Why running? A couple months ago, I began running. Although I had run before, of course, I had never done so regularly. As the act of running grew to become part of my routine, despite inevitable ebb and flow, I was surprised and moved by all that this seemingly simple pursuit can do, not just for the body but for the mind and soul too. This series is written not only for people who run. It is not even only for people who exercise. It is just for people. Running reveals deep truths about the human person, truths that can be shared and experienced by runners and non-runners alike.
With this in mind, I’d like to move into the subject of my first post, which I have titled, “A Study in Being.” To me, this “being” is the profoundest truth of all in running, but it can easily be lost and buried beneath other well-meant intentions. Sometimes, while running, we focus only on the “doing.” This makes sense if you think about it. In this very post, I have referred at least once to running as an “act.” Thus it consists of us acting in a certain way; acting perhaps with a certain object in mind; responding to our world in an active rather than passive way. Going for a run is something that we can do or not do. No one could deny that running is an active thing to do; we label ourselves as “active” when we do it. But, I think it can be more than this. Running can also be a way of being.
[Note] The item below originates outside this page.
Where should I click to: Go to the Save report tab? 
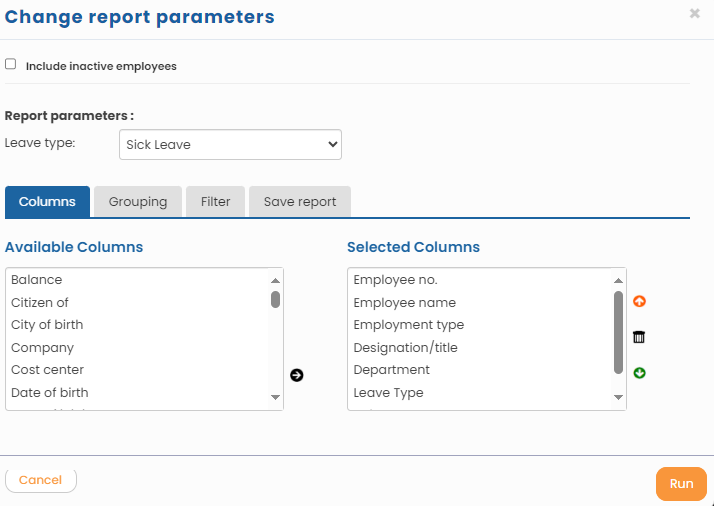(x=300, y=202)
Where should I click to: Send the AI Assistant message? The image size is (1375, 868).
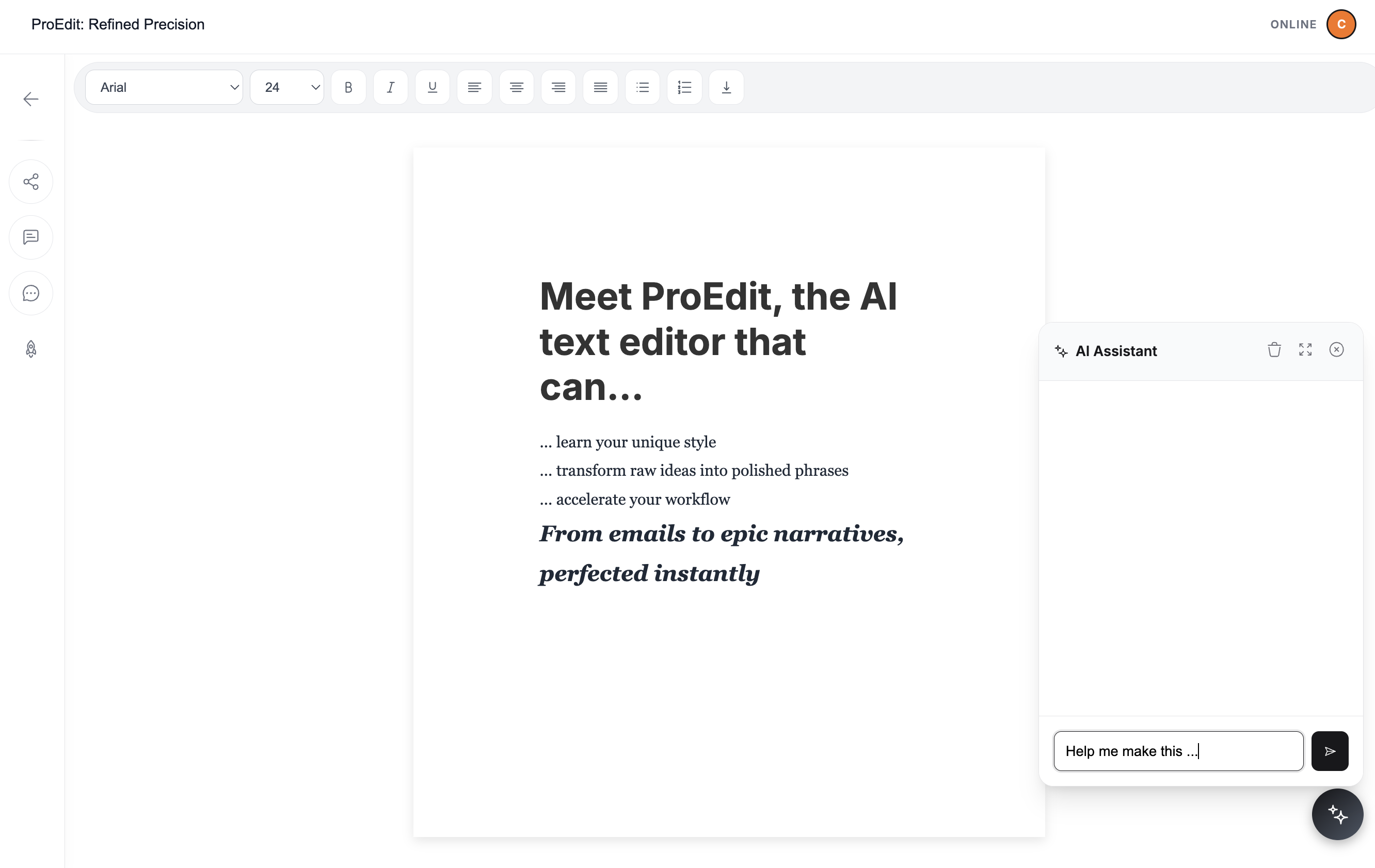1330,751

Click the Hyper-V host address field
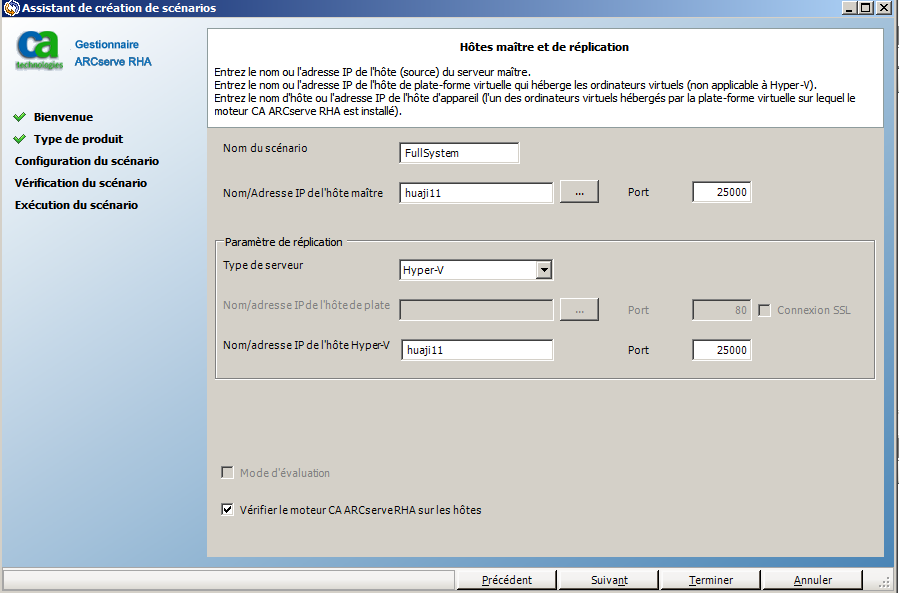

When I run, I run on my own, without a companion in the form of another person or of music. So much of our lives we spend flitting from one thought to the next. We scroll through fragments on a screen; we listen to and watch many things; we feel ourselves torn from one direction to the next through an endless barrage of distractions; we fool ourselves that we are multitasking efficiently, when really we are only dividing our attention and self into small, separate pieces. The irony is that the things intended to connect us to our world, to keep us in the loop with a sort of “hyper-connectivity,” result instead in a disconnect. We exist immersed in the shifting fabric of reality, and yet we are outside of it.
Running offers us a unique opportunity, one that is certainly not limited to or accessible by the runner alone, but that I think unfolds as a beautiful gift to the runner. It is the gift of being. The gift is one we can claim at any time, in any circumstance, in the midst of any activity or “doing.” And yet I think that the experience of running can open us up to this gift, a gift we often fail to see or to recognize as good or necessary.
Sometimes while running, my mind would wander to its usual worries or to the string of things to do for that day. This was a choice I could and did make, one that came easily, as my mind was not otherwise occupied. However, as I ran further, my legs began to ache, my chest tightened, my breathing became more laborious. My thoughts were increasingly shifting from those little things, those endless and familiar fragments, to a desire to manage the pain, to reach my destination, to take one step after another, and then the next one after that.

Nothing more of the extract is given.